▽

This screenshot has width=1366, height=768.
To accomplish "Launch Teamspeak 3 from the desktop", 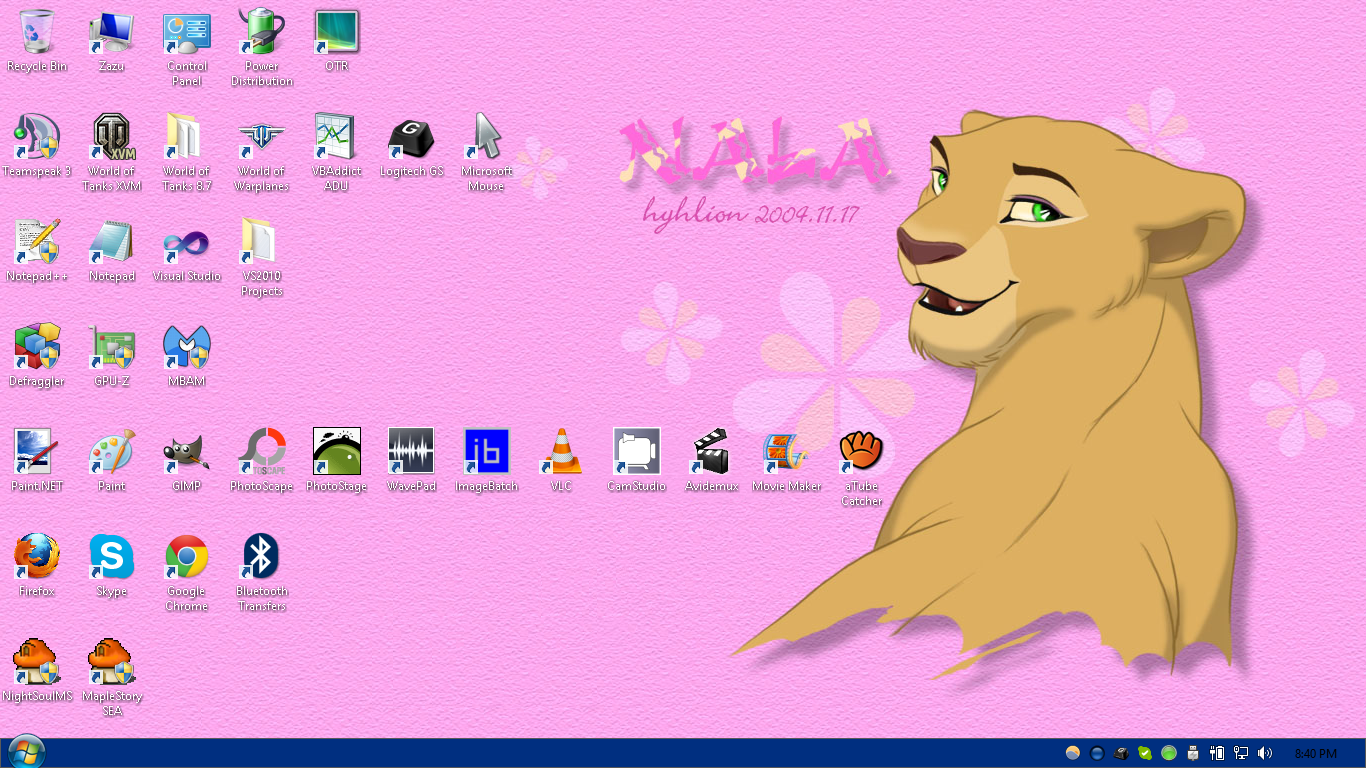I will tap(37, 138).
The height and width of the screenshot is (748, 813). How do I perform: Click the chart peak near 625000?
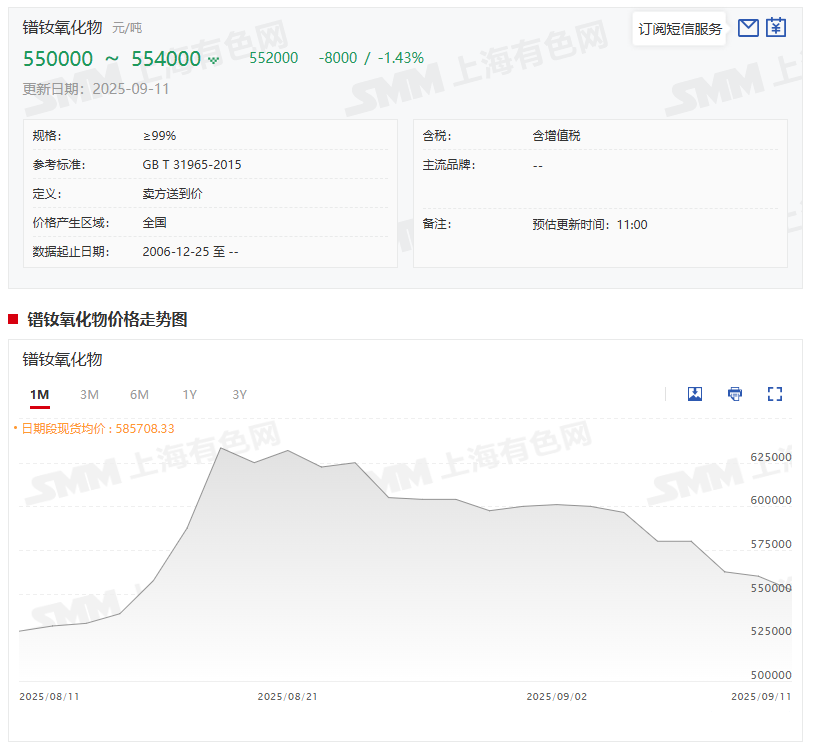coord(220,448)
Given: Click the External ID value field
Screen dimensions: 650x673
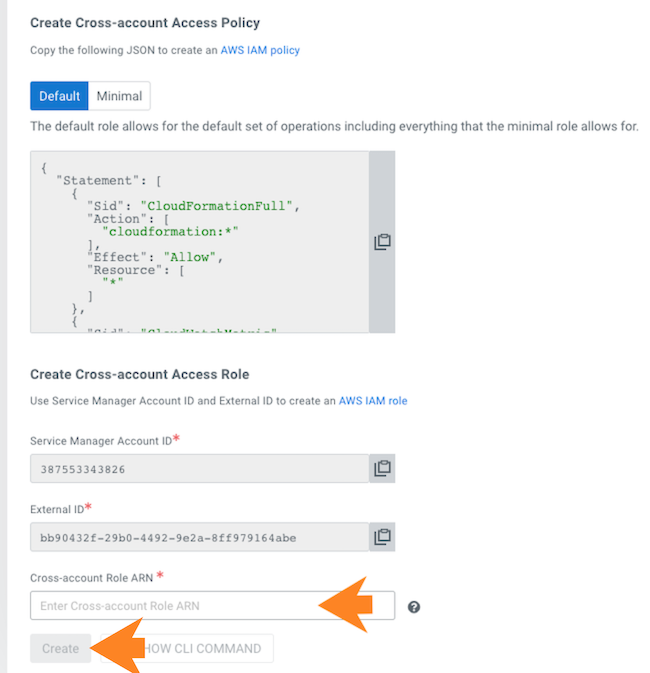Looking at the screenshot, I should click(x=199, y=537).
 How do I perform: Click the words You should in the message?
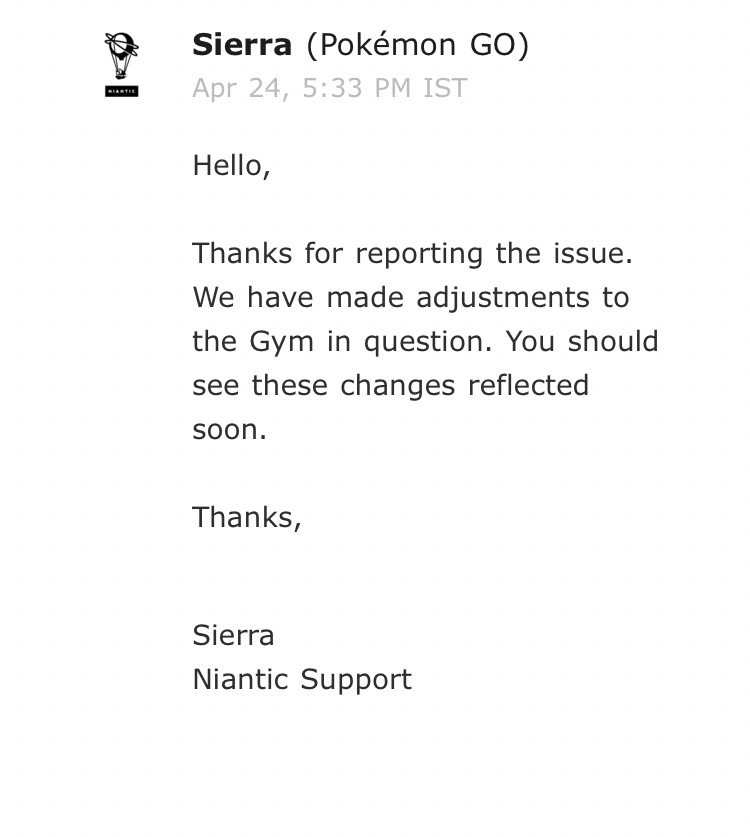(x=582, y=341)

△

Copy nothing outside the span: please output the lines from the one with "Screen dimensions: 650x673" through the end of the entries above, and skip the pictures.

Screen dimensions: 650x673
Looking at the screenshot, I should click(x=199, y=537).
 How do I perform: Click the words You should in the message?
(x=582, y=341)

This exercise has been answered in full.